A escalada da guerra comercial promovida pelos Estados Unidos está causando um dano colateral significativo ao ambiente de negócios em todo o mundo. De acordo com analistas, as tarifas impostas pelo governo americano geram incertezas que afetam a confiança de investidores e empresas, prejudicando o crescimento econômico global.
Impacto nas cadeias produtivas
As medidas protecionistas dos EUA, como as tarifas sobre aço e alumínio, além de produtos chineses, desorganizam cadeias produtivas integradas globalmente. Empresas que dependem de insumos importados enfrentam aumento de custos e dificuldades de planejamento. Um estudo do Fundo Monetário Internacional (FMI) estima que as tarifas podem reduzir o PIB global em até 0,5% no médio prazo.

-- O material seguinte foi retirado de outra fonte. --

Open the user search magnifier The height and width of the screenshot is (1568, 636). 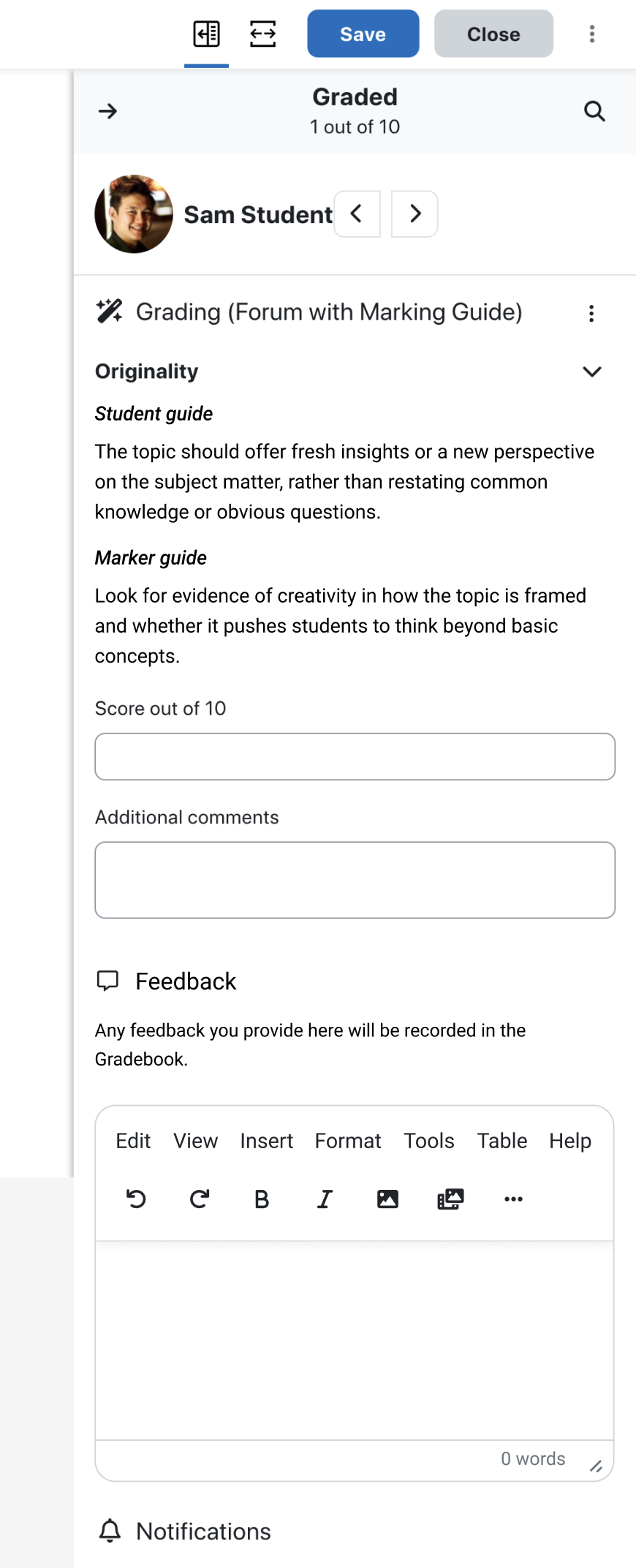click(x=594, y=111)
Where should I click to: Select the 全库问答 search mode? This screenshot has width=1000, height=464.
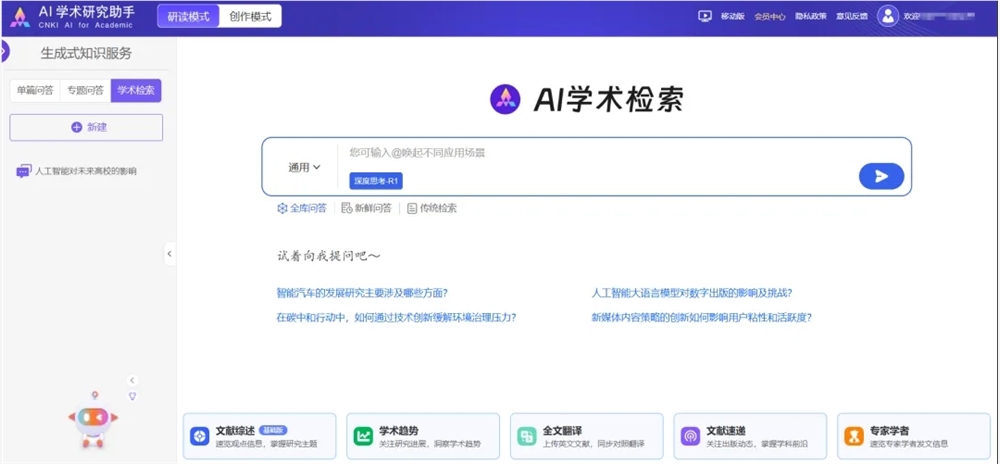click(x=302, y=208)
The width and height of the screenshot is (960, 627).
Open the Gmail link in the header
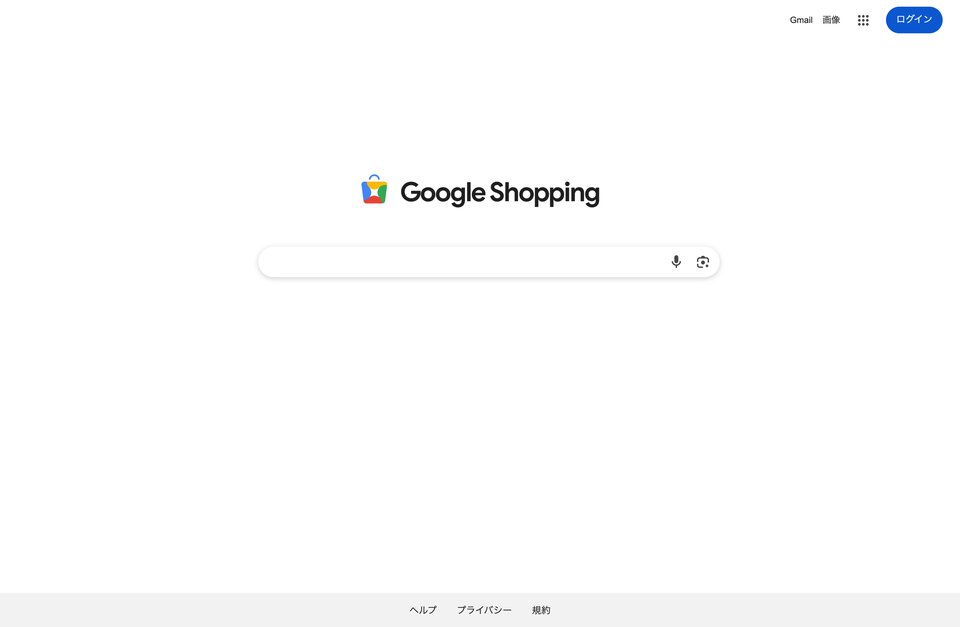[801, 20]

Incerteza política e econômica
A imprevisibilidade das ações do presidente Donald Trump, que ameaça impor novas tarifas a qualquer momento, cria um clima de instabilidade. Segundo a economista-chefe do Banco Mundial, Carmen Reinhart, a incerteza política é um dos principais freios ao investimento produtivo. "Quando as regras do jogo mudam constantemente, as empresas adiam decisões de investimento e contratação", afirmou Reinhart em entrevista recente.
Reações de parceiros comerciais
Países como China, União Europeia e Canadá retaliaram com tarifas próprias, ampliando o conflito. A Organização para a Cooperação e Desenvolvimento Econômico (OCDE) alertou que a guerra comercial pode levar a uma desaceleração sincronizada da economia mundial. O Brasil, embora não seja alvo direto, sofre com a redução do comércio global e a volatilidade cambial.

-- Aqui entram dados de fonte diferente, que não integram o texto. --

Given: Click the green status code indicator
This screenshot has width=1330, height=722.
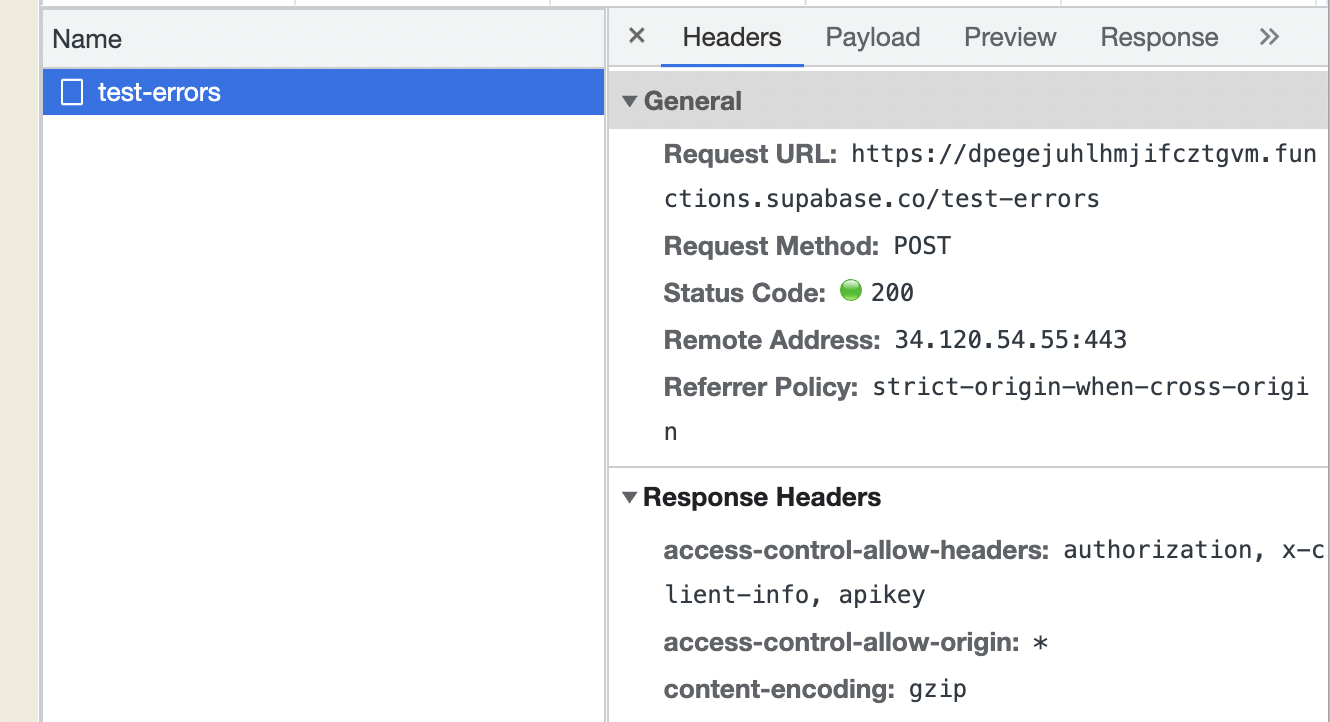Looking at the screenshot, I should click(851, 292).
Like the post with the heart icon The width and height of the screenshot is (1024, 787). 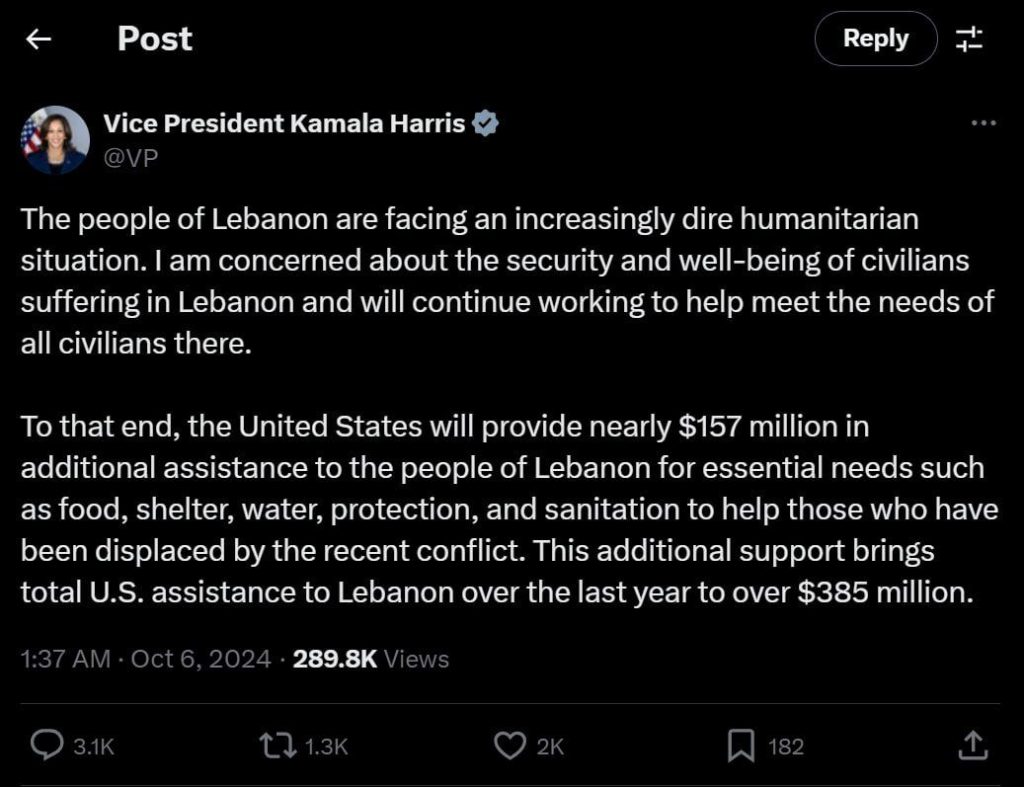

Consequências para o Brasil
O Brasil depende de exportações de commodities e manufaturados para mercados afetados pela disputa. A queda na demanda chinesa por minério de ferro e soja, por exemplo, já impacta a balança comercial brasileira. Além disso, a valorização do dólar frente ao real, impulsionada pela aversão ao risco, pressiona a inflação e encarece dívidas em moeda estrangeira.
Perspectivas futuras
Especialistas acreditam que a guerra comercial não tem vencedores. O presidente do Banco Central do Brasil, Ilan Goldfajn, destacou que a incerteza prolongada pode levar a uma revisão para baixo das projeções de crescimento. "O ambiente de negócios deteriorado é um risco real para a retomada econômica", declarou Goldfajn. A solução, segundo a maioria dos analistas, passa por negociações multilaterais e pela volta da previsibilidade nas relações comerciais.